Movies

‘The Rescue’ Director Chai Vasarhelyi on How Reenactments Played a Crucial Role in the Gripping Documentary

The immediate challenge director Chai Vasarhelyi faced in making “The Rescue” was that there was no footage of the gripping 2018 rescue attempt to save 12 young members of a Thai soccer club and their coach from an underwater cave. Clips from the news was all they had to work with.

But Vasharhelyi says that didn’t deter her and fellow filmmaker Jimmy Chin from telling the awe-inspiring tale. “This idea of so many different people from different, religions, colors, creed, volunteers and military all coming together — and only together were they able to affect this impossible rescue,” she says.

Vasarhelyi added that she and Chin were based a world away from Thailand when they started to make the film, and ran into yet another challenge — the pandemic. Interviews therefore needed to be completed over Zoom and remotely.
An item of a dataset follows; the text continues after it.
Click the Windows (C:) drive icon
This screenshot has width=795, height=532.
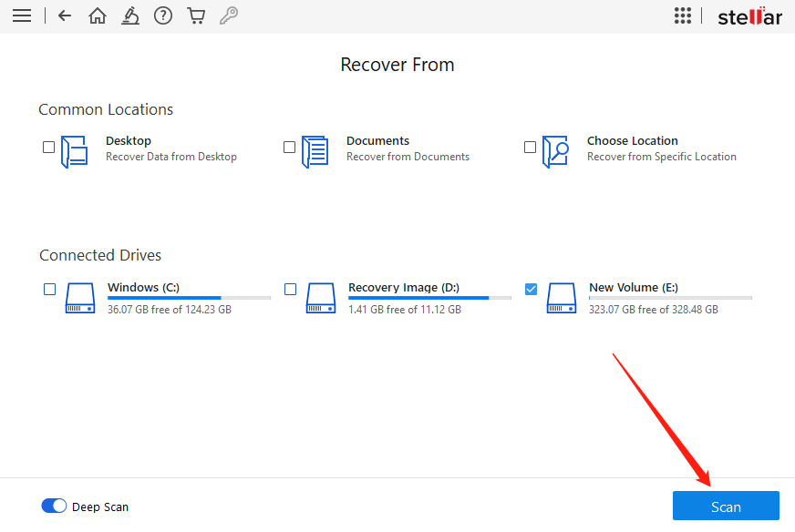pos(80,298)
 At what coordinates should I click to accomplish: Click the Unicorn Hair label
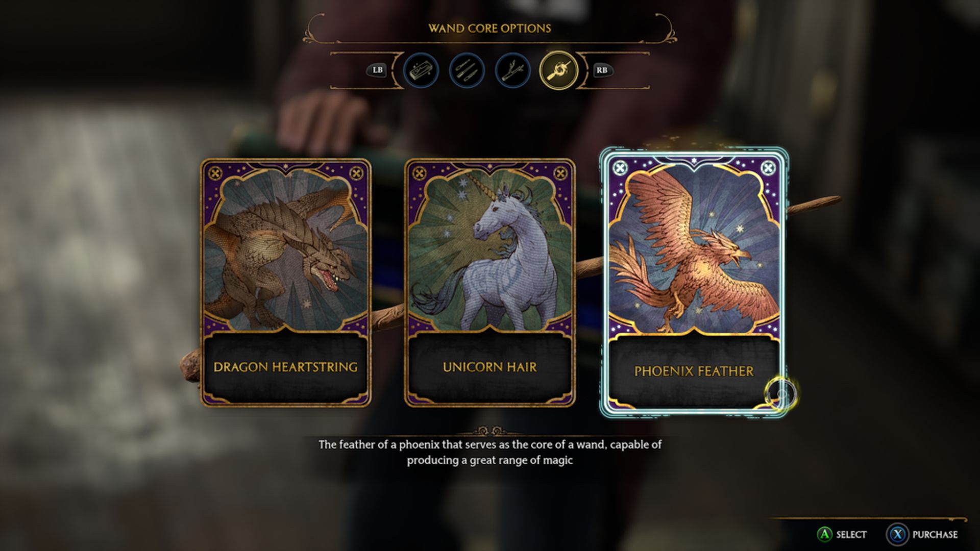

In piecing the storytelling together without access to footage, dramatic reenactments with divers would play a crucial role. Never having done a reenactment before, they would have to create a water tank. Says Vasarhelyi, “We had inherited from National Geographic a 3D scan of the cave. We never would have had that access to the cave because of the pandemic.” So a cave was made, but at the time, they could only afford “five feet of cave.” As events unfolded, they suddenly had “three times as much cave.”

As the story came together, editor Bob Eisenhardt wove in news footage with talking heads and reenactments. “We had the diver interviews early, but no one knew the whole story — there were 3,000 people, and we were piecing it together,” Eisenhardt says. “We had to rely on the footage of the recreations to tie all that together. The other element was that there were many, many threads to this story, and to try to weave them together and keep the story going forward was tricky. There was the newscast that would allow us to drop in some facts.” He adds, “The Navy SEALs tie came early, so we could get their early experience and then hand off to the divers.”

It was the footage of the Thai Navy SEALs that Vasarhelyi and the filmmakers negotiated over for two years. They were finally able to secure 87 hours of never-before-seen footage, which proved pivotal to their film “The Rescue.”

Regarding the lessons she learned after telling the story, Vasarhelyi says: “It comes back down to this idea of sheer moral courage and generosity. If we could all be our best selves and try our best, we’d be in a really different place. I think it comes down to what connects us as opposed to what divides us.”